**TASK GOAL:** Transcribe nothing except the lines below that run from the one with "Given: Select the Background menu item" to the one with "This screenshot has width=1032, height=622.", ends included, and do not copy any picture.

**THE INPUT:**
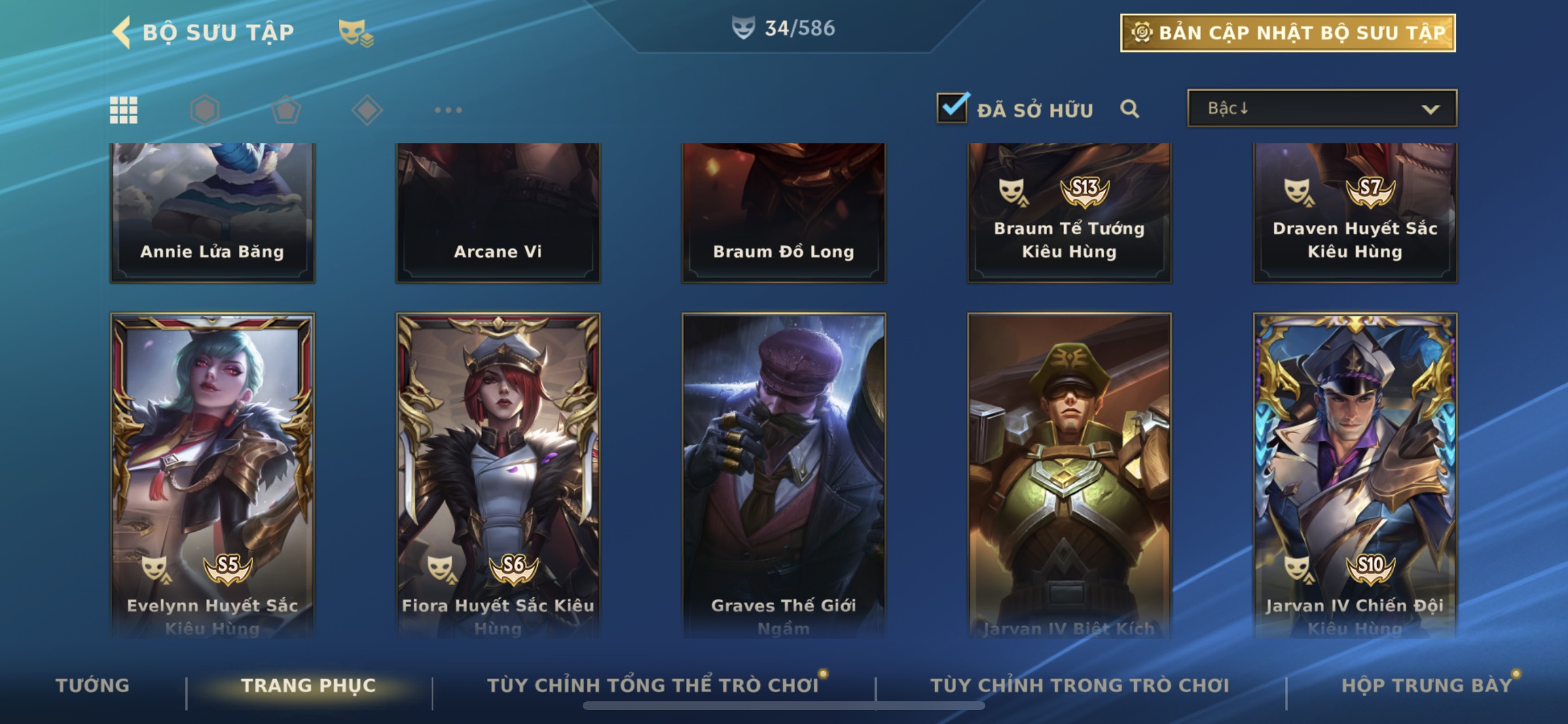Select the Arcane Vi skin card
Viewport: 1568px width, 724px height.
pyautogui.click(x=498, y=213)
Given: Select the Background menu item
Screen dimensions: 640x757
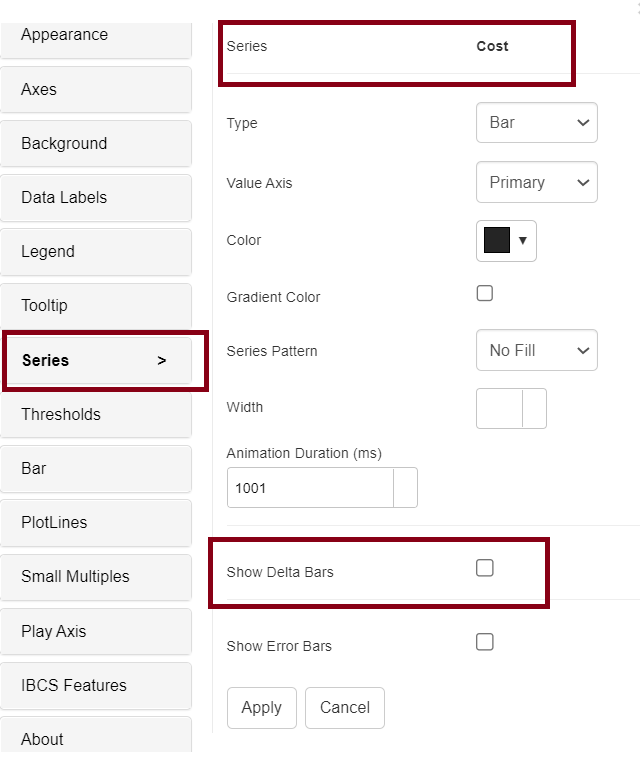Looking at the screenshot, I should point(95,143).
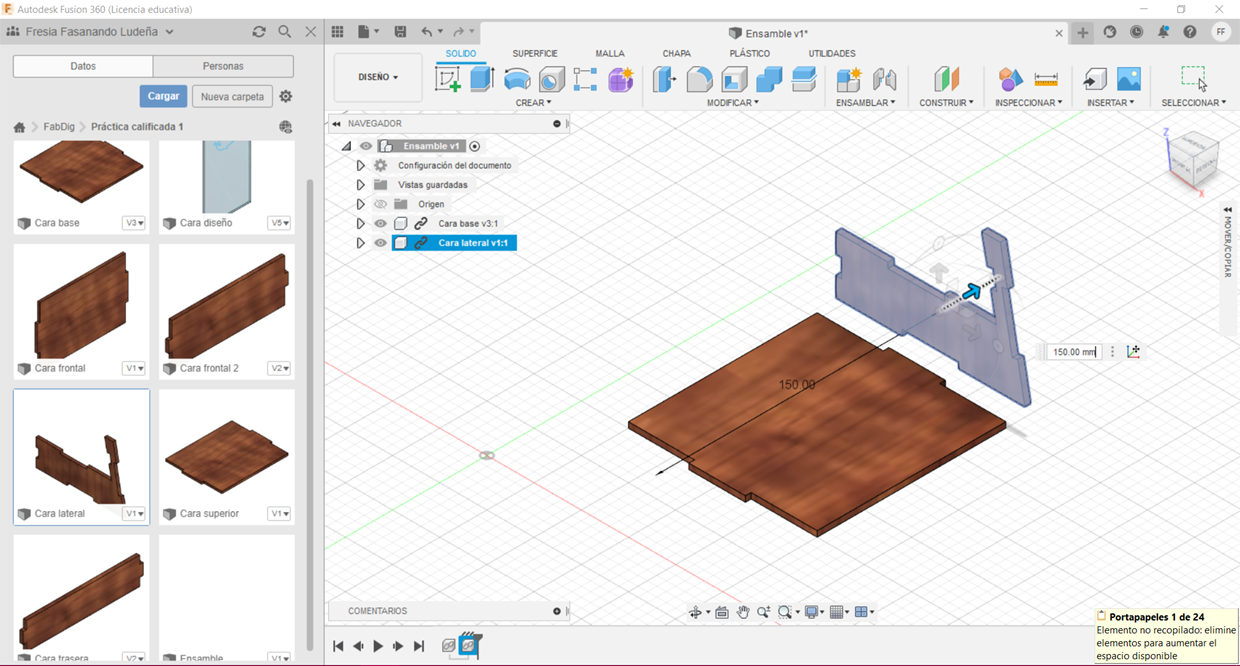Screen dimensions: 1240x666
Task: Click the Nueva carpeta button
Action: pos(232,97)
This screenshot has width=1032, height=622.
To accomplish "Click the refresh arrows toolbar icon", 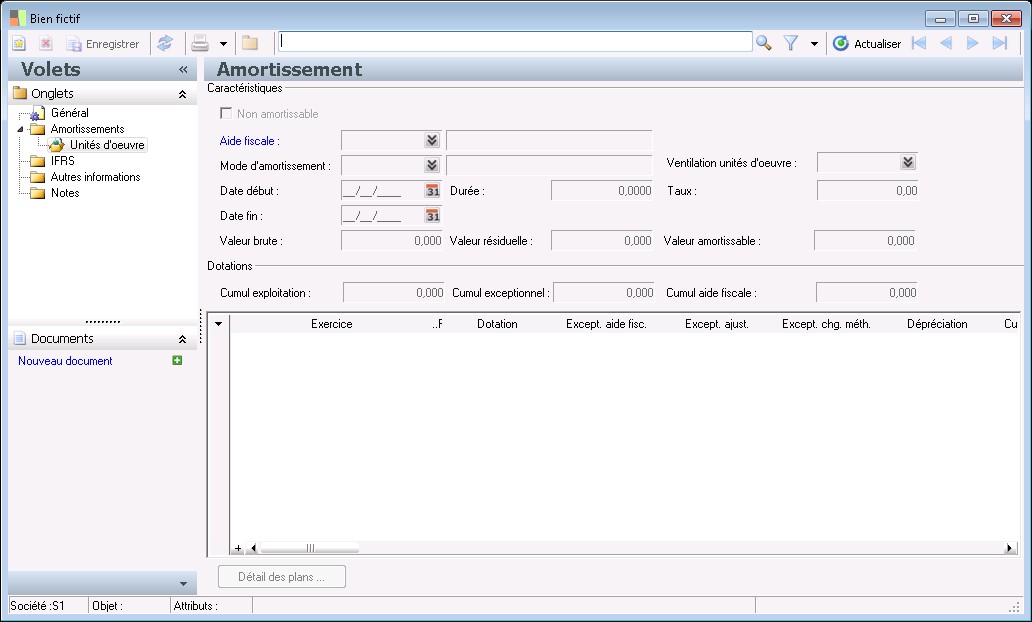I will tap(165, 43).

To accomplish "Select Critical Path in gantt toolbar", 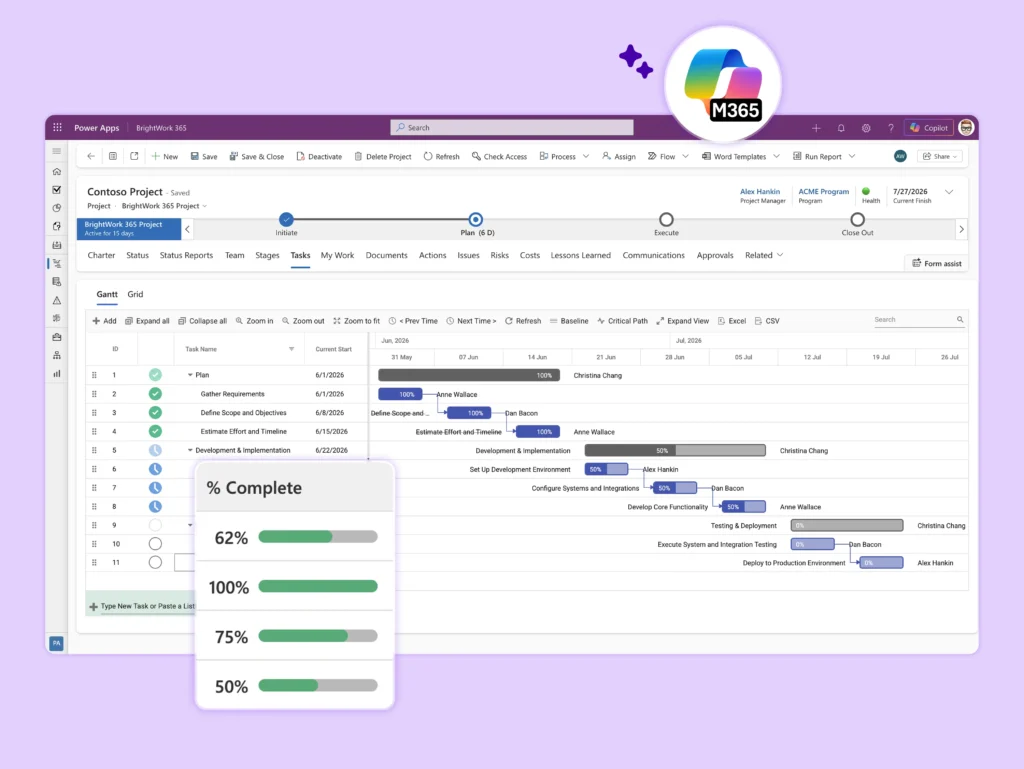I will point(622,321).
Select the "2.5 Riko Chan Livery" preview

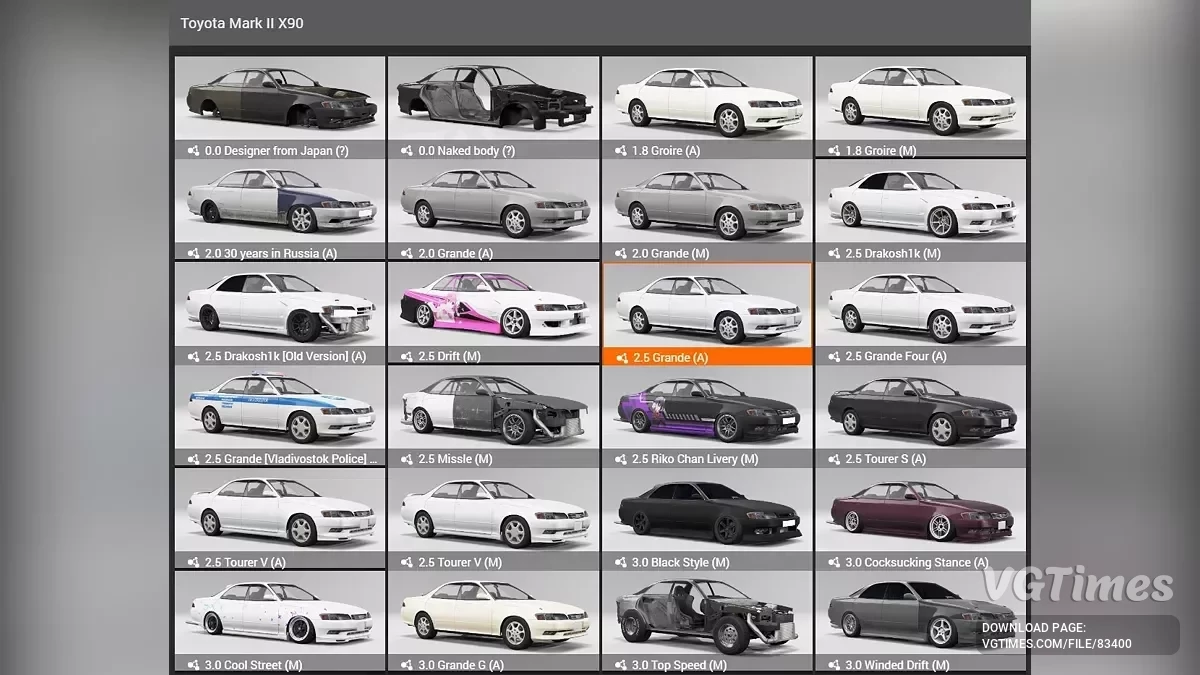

**EXPECTED OUTPUT:**
Given: Select the Background menu item
Screen dimensions: 640x757
Looking at the screenshot, I should point(95,143).
Screen dimensions: 1240x666
Task: Click the Nueva carpeta button
Action: pos(232,97)
This screenshot has width=1032, height=622.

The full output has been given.